Wee juga menegaskan tidak perlu cemas terhadap risiko pelemahan nilai tukar rupiah sebagai dampak dari penurunan BI Rate. Sebab, dolar Amerika Serikat (AS) sendiri sedang dalam tren melemah.
Dalam sepekan terakhir, Dollar Index (yang mencerminkan posisi greenback di hadapan enam mata uang utama dunia) melemah 0,5%. Selama sebulan terakhir, indeks ini terpangkas 1,24%.
Bahkan sepanjang 2025 (year-to-date), Dollar Index masih anjlok hampir 11%.

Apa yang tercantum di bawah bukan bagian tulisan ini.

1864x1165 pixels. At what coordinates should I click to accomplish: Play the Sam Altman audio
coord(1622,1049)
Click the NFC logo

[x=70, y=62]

“USD/IDR akan terdorong ke bawah secara bertahap karena pelemahan dolar AS. Arus modal (inflows) juga akan masuk karena ketidakpastian yang mereda,” tambah Wee.
Hal senada diungkapkan Jerry Goh dari Aberdeen. Menurutnya, BI memang punya ruang untuk menurunkan suku bunga acuan karena bank sentral AS Federal Reserve pun diyakini bakal menempuh langkah serupa.
“Dolar AS yang tidak terlampau kuat melawan rupiah menciptakan ruang bagi BI untuk menurunkan suku bunga acuan. BI bisa lebih fleksibel dengan kebijakan moneter untuk menstimulasi pertumbuhan ekonomi yang memang dibutuhkan,” tegas Goh, juga dinukil dari Bloomberg News.